*PROMPT*. Only the lines from the one that includes "Open the Аудит страниц tab" through the last line below belong in the reply, copied exactly and without pictures.

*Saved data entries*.
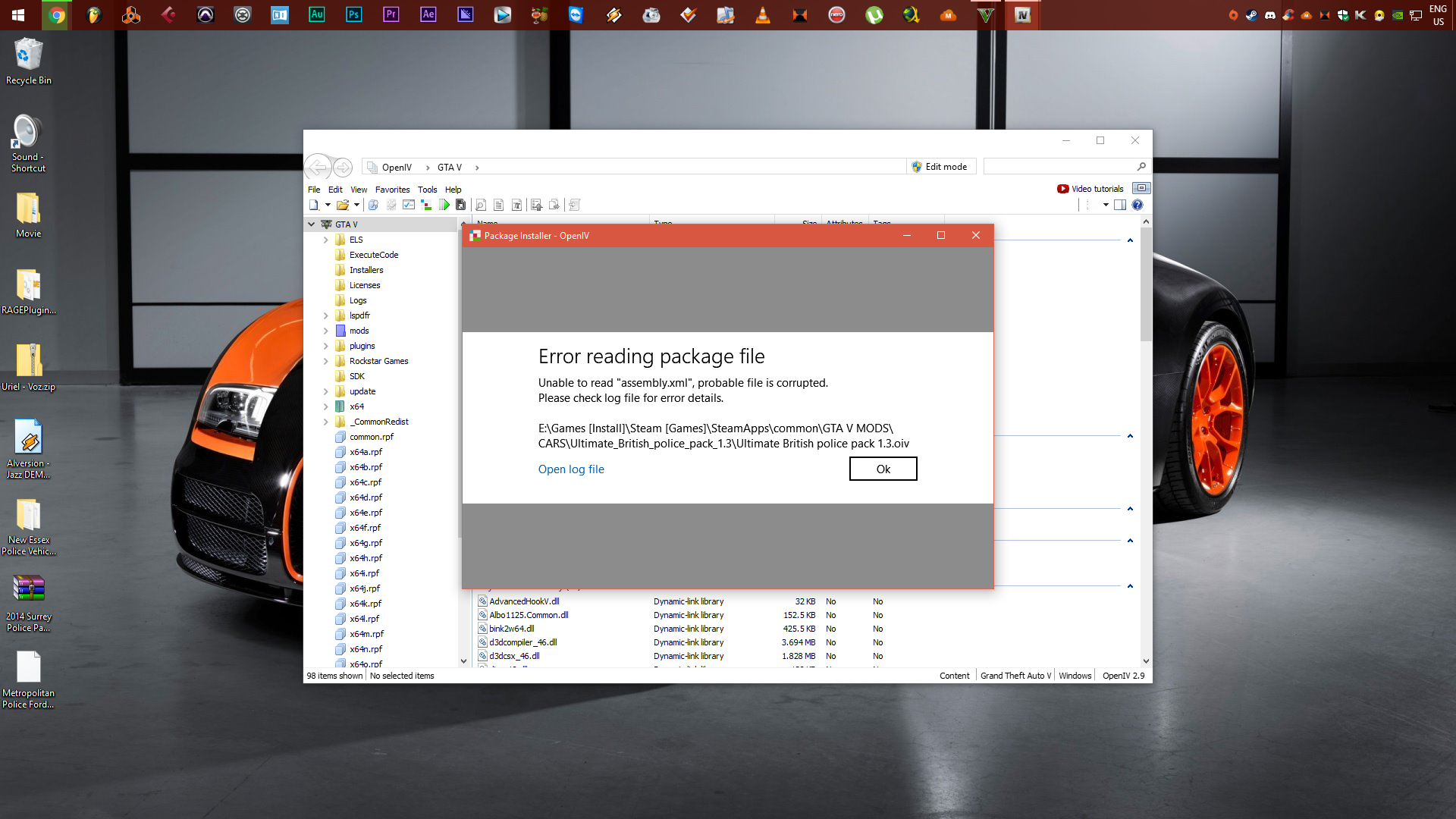Collapse the GTA V root tree node

(x=311, y=224)
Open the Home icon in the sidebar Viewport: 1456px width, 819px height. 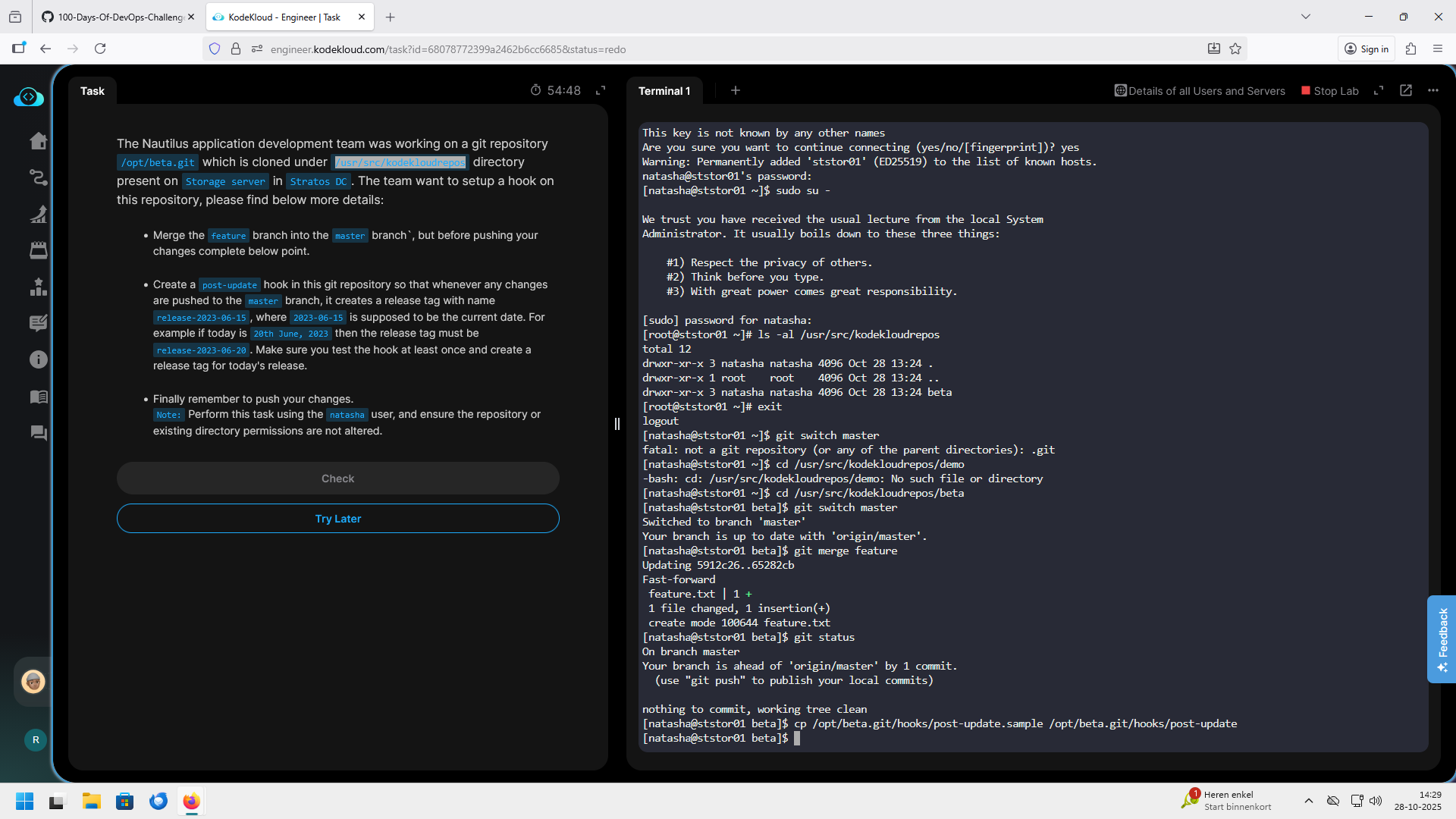point(38,142)
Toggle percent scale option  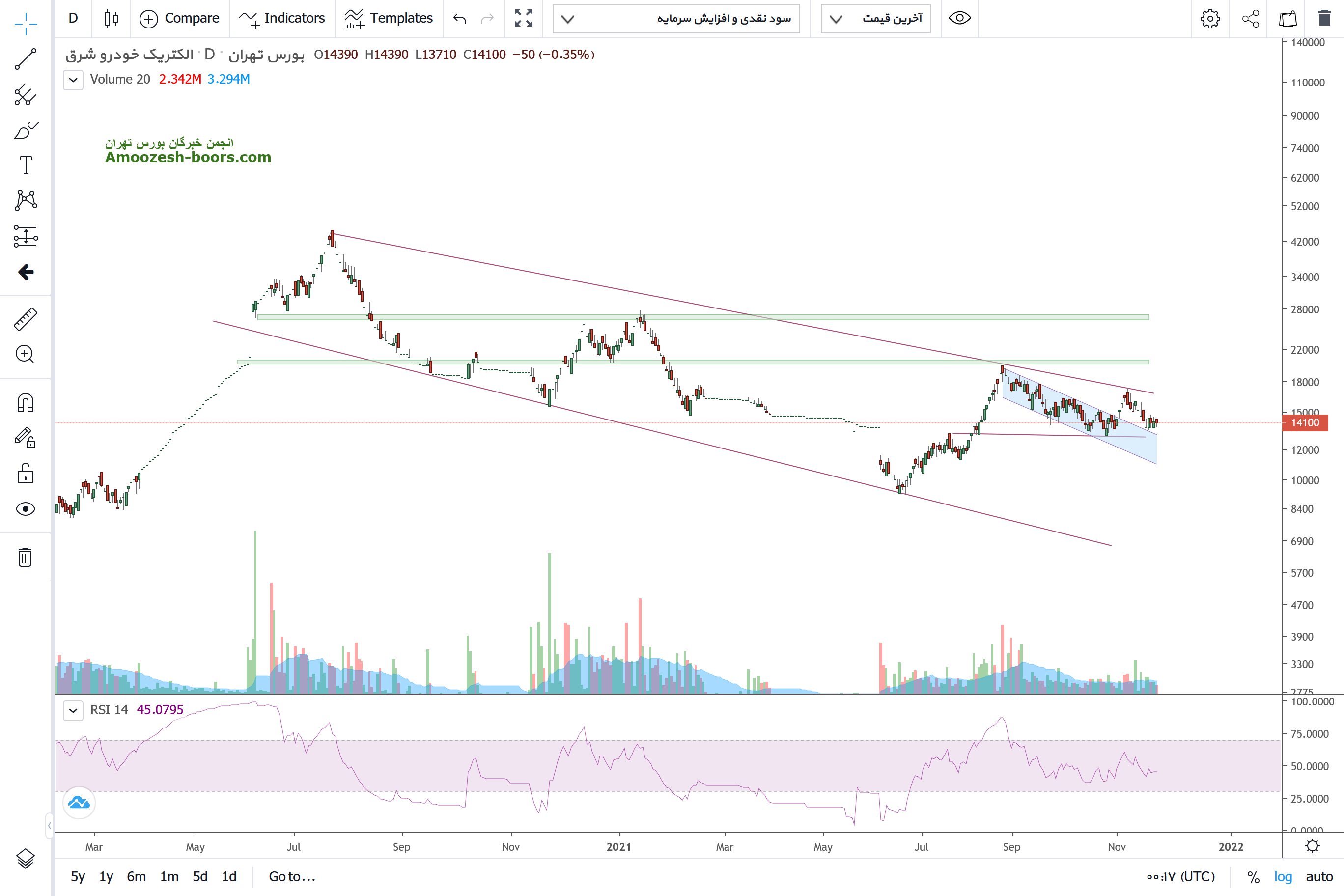1253,876
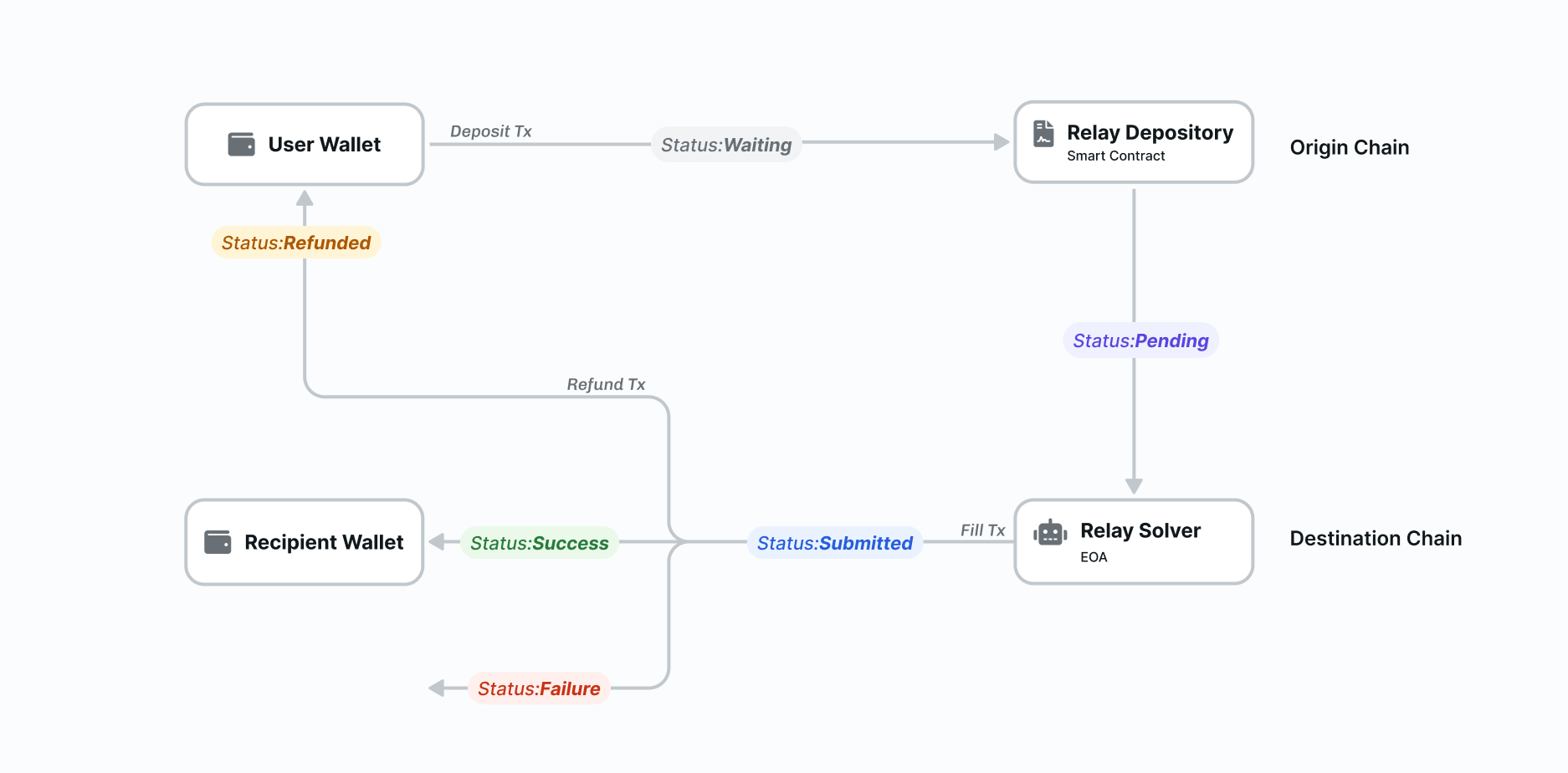The height and width of the screenshot is (773, 1568).
Task: Toggle the Status:Pending badge
Action: [x=1140, y=340]
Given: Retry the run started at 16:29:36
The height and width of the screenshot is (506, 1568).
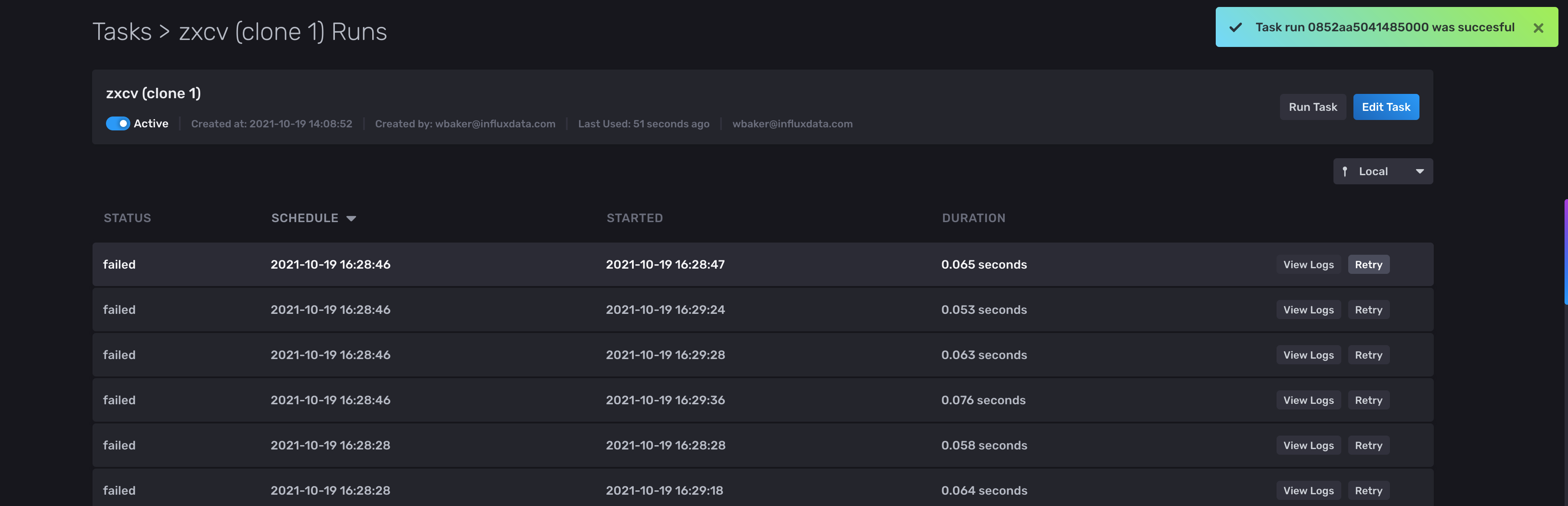Looking at the screenshot, I should point(1368,399).
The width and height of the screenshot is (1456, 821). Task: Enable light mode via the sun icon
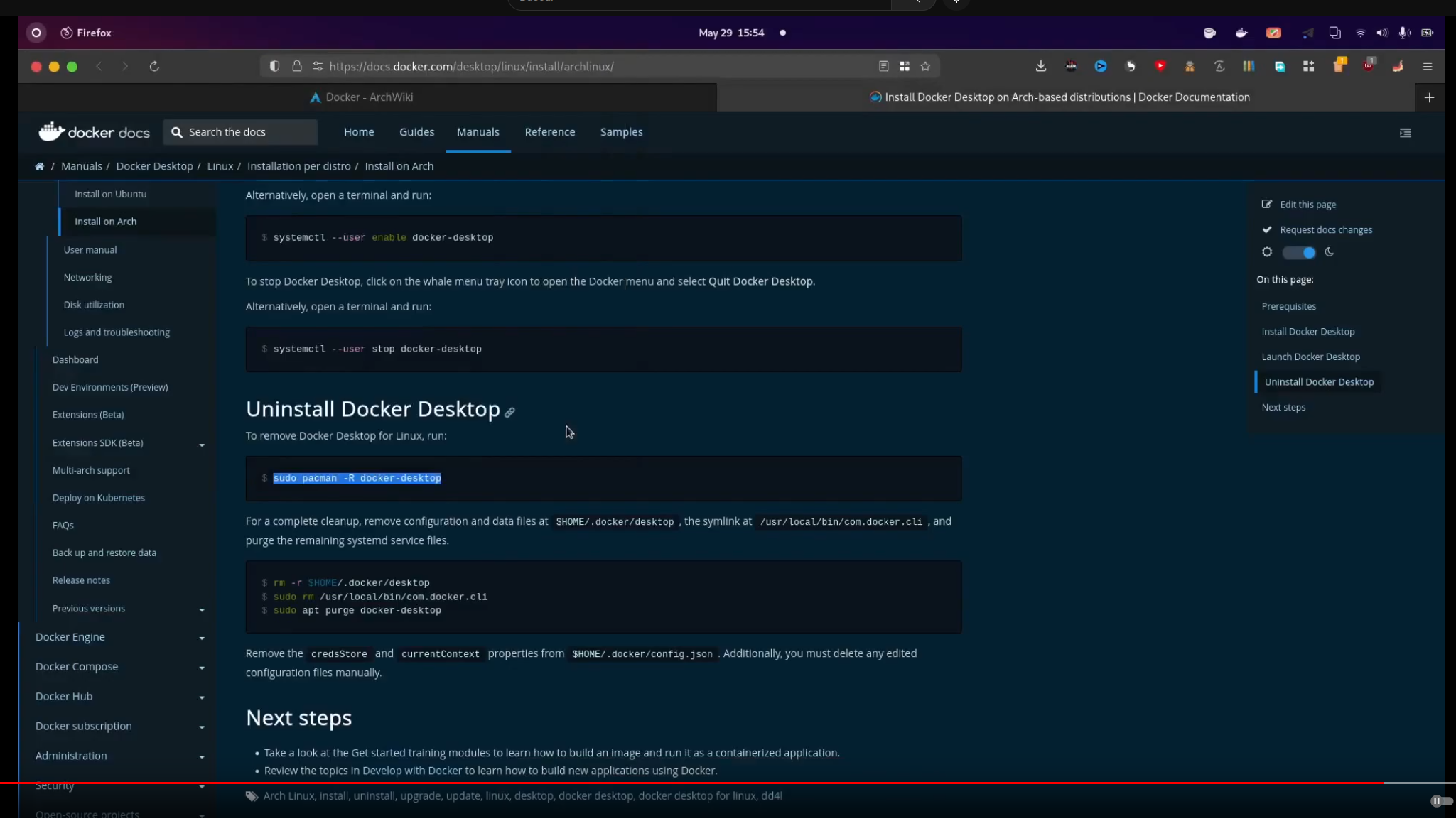coord(1267,252)
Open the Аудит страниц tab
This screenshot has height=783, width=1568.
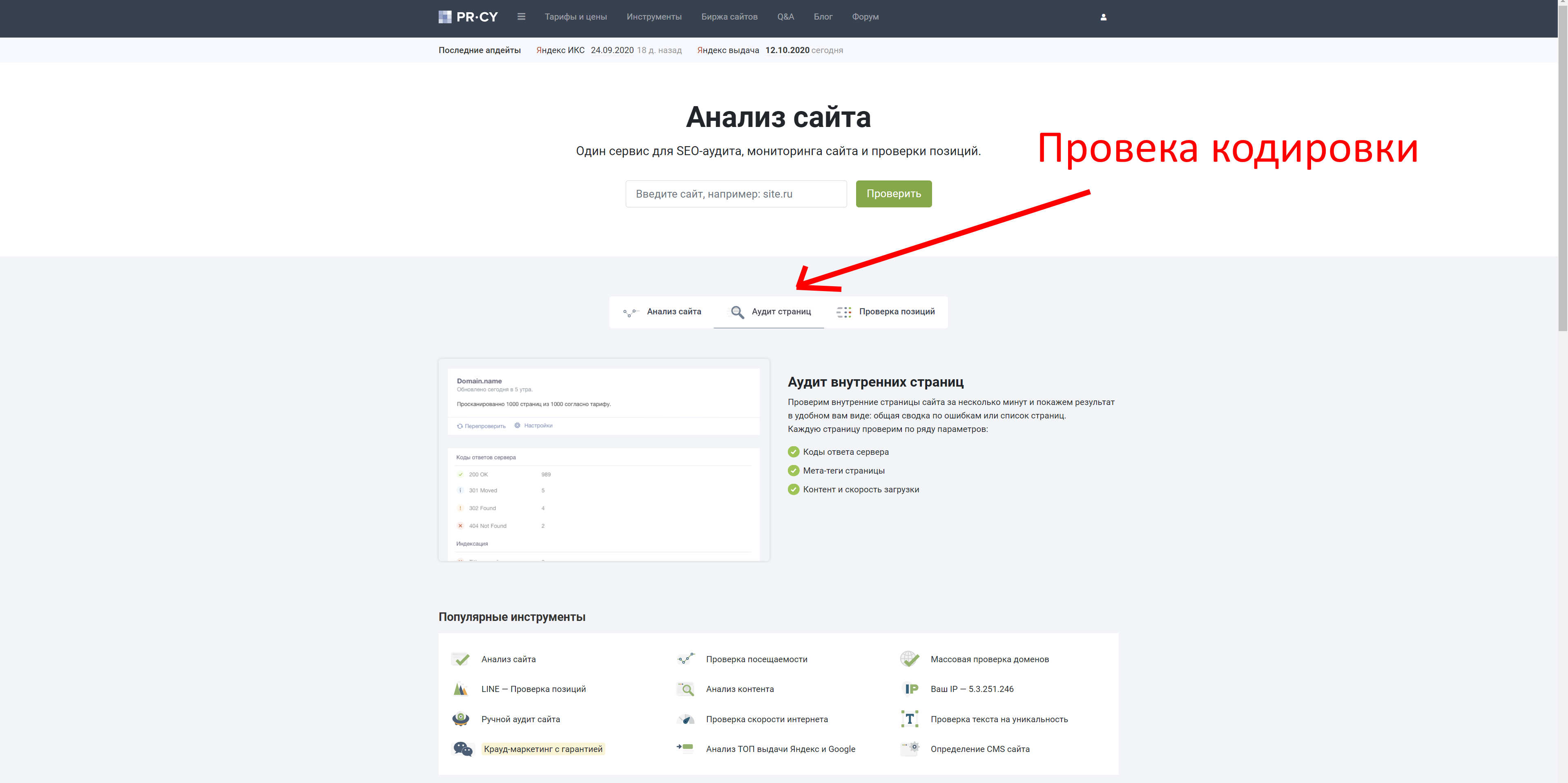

*RESULT OF THE TASK*.
Open the Аудит страниц tab
This screenshot has height=783, width=1568.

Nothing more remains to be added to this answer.